**** SUPPLIED RECORDS

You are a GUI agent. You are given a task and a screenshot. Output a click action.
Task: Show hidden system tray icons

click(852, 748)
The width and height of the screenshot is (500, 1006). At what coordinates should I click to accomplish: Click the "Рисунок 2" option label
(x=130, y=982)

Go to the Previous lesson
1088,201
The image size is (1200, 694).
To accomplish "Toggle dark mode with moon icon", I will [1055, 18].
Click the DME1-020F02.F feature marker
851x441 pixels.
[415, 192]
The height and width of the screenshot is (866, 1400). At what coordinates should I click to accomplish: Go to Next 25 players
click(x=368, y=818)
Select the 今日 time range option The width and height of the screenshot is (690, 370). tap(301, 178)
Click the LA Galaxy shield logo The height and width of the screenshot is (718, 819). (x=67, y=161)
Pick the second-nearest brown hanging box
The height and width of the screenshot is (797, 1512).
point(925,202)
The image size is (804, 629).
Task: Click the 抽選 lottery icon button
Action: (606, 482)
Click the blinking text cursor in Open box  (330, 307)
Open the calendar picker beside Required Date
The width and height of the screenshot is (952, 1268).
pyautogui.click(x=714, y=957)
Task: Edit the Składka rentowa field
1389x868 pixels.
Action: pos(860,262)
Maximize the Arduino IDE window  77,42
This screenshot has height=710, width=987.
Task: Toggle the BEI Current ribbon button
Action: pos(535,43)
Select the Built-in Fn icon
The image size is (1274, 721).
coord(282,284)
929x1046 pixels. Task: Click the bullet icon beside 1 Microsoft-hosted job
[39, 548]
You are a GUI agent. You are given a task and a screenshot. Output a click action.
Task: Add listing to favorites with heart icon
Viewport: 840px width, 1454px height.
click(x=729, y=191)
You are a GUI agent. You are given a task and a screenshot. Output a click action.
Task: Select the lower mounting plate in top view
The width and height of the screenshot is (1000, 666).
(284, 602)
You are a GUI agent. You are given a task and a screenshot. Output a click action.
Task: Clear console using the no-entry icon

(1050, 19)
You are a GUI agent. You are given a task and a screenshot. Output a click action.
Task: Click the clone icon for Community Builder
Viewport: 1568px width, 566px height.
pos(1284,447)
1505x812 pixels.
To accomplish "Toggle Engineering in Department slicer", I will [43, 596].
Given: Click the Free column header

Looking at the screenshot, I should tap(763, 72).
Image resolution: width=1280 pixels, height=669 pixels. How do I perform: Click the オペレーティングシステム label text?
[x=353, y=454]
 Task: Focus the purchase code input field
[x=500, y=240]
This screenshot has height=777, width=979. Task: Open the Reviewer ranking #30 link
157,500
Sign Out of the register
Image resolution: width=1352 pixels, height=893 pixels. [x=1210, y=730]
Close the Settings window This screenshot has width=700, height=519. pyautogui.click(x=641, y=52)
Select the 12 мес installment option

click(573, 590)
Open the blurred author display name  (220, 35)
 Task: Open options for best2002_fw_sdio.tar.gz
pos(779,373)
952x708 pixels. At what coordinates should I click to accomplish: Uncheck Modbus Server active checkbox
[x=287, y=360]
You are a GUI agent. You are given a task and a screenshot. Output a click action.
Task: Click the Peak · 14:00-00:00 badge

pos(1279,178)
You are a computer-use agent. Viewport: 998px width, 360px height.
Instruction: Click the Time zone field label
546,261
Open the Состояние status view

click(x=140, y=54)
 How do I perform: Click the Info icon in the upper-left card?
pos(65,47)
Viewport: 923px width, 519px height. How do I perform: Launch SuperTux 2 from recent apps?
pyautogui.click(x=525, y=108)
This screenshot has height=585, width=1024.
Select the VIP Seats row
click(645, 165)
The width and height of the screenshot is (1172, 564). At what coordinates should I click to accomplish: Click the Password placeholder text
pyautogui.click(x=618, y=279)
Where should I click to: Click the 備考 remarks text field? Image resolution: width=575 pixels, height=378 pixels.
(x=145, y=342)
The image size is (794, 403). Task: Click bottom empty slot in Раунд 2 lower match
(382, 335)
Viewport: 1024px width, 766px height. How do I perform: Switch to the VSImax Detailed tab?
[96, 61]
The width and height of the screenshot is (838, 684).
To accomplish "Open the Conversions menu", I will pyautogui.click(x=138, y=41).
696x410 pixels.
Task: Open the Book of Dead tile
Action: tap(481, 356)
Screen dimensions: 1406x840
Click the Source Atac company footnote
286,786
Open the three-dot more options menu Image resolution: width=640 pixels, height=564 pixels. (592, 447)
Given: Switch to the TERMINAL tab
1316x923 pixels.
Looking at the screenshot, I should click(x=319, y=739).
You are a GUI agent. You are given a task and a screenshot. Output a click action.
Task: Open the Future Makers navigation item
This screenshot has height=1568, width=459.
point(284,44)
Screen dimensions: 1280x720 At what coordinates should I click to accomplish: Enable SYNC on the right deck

********

### TASK OBJECTIVE
Print all of the data exactly as it was given.

### YOUR SOLUTION
You are a GUI agent. You are given a task and a screenshot. Output a click action.
Task: Show hidden system tray icons

click(852, 748)
The width and height of the screenshot is (500, 1006). At what coordinates should I click to accomplish: Click the "Рисунок 2" option label
(x=130, y=982)

Go to the Previous lesson
1088,201
The image size is (1200, 694).
To accomplish "Toggle dark mode with moon icon", I will [1055, 18].
Click the DME1-020F02.F feature marker
851x441 pixels.
[415, 192]
The height and width of the screenshot is (866, 1400). At what coordinates should I click to accomplish: Go to Next 25 players
click(x=368, y=818)
Select the 今日 time range option The width and height of the screenshot is (690, 370). tap(301, 178)
Click the LA Galaxy shield logo The height and width of the screenshot is (718, 819). (x=67, y=161)
Pick the second-nearest brown hanging box
The height and width of the screenshot is (797, 1512).
point(925,202)
The image size is (804, 629).
Task: Click the 抽選 lottery icon button
Action: (606, 482)
Click the blinking text cursor in Open box  (330, 307)
Open the calendar picker beside Required Date
The width and height of the screenshot is (952, 1268).
pyautogui.click(x=714, y=957)
Task: Edit the Składka rentowa field
1389x868 pixels.
Action: pos(860,262)
Maximize the Arduino IDE window  77,42
This screenshot has height=710, width=987.
Task: Toggle the BEI Current ribbon button
Action: pos(535,43)
Select the Built-in Fn icon
The image size is (1274, 721).
coord(282,284)
929x1046 pixels. Task: Click the bullet icon beside 1 Microsoft-hosted job
[39, 548]
You are a GUI agent. You are given a task and a screenshot. Output a click action.
Task: Add listing to favorites with heart icon
Viewport: 840px width, 1454px height.
click(x=729, y=191)
You are a GUI agent. You are given a task and a screenshot. Output a click action.
Task: Select the lower mounting plate in top view
The width and height of the screenshot is (1000, 666).
(284, 602)
You are a GUI agent. You are given a task and a screenshot. Output a click action.
Task: Clear console using the no-entry icon

(1050, 19)
You are a GUI agent. You are given a task and a screenshot. Output a click action.
Task: Click the clone icon for Community Builder
Viewport: 1568px width, 566px height.
pos(1284,447)
1505x812 pixels.
To accomplish "Toggle Engineering in Department slicer", I will [43, 596].
Given: Click the Free column header

Looking at the screenshot, I should tap(763, 72).
Image resolution: width=1280 pixels, height=669 pixels. How do I perform: Click the オペレーティングシステム label text?
[x=353, y=454]
 Task: Focus the purchase code input field
[x=500, y=240]
This screenshot has height=777, width=979. Task: Open the Reviewer ranking #30 link
157,500
Sign Out of the register
Image resolution: width=1352 pixels, height=893 pixels. [x=1210, y=730]
Close the Settings window This screenshot has width=700, height=519. pyautogui.click(x=641, y=52)
Select the 12 мес installment option

click(573, 590)
Open the blurred author display name  (220, 35)
 Task: Open options for best2002_fw_sdio.tar.gz
pos(779,373)
952x708 pixels. At what coordinates should I click to accomplish: Uncheck Modbus Server active checkbox
[x=287, y=360]
You are a GUI agent. You are given a task and a screenshot. Output a click action.
Task: Click the Peak · 14:00-00:00 badge

pos(1279,178)
You are a computer-use agent. Viewport: 998px width, 360px height.
Instruction: Click the Time zone field label
546,261
Open the Состояние status view

click(x=140, y=54)
 How do I perform: Click the Info icon in the upper-left card?
pos(65,47)
Viewport: 923px width, 519px height. How do I perform: Launch SuperTux 2 from recent apps?
pyautogui.click(x=525, y=108)
This screenshot has height=585, width=1024.
Select the VIP Seats row
click(645, 165)
The width and height of the screenshot is (1172, 564). At what coordinates should I click to accomplish: Click the Password placeholder text
pyautogui.click(x=618, y=279)
Where should I click to: Click the 備考 remarks text field? Image resolution: width=575 pixels, height=378 pixels.
(x=145, y=342)
The image size is (794, 403). Task: Click bottom empty slot in Раунд 2 lower match
(382, 335)
Viewport: 1024px width, 766px height. How do I perform: Switch to the VSImax Detailed tab?
[96, 61]
The width and height of the screenshot is (838, 684).
To accomplish "Open the Conversions menu", I will pyautogui.click(x=138, y=41).
696x410 pixels.
Task: Open the Book of Dead tile
Action: tap(481, 356)
Screen dimensions: 1406x840
Click the Source Atac company footnote
286,786
Open the three-dot more options menu Image resolution: width=640 pixels, height=564 pixels. (592, 447)
Given: Switch to the TERMINAL tab
1316x923 pixels.
Looking at the screenshot, I should click(x=319, y=739).
You are a GUI agent. You are given a task and a screenshot. Output a click action.
Task: Open the Future Makers navigation item
This screenshot has height=1568, width=459.
point(284,44)
Screen dimensions: 1280x720 At what coordinates should I click to accomplish: Enable SYNC on the right deck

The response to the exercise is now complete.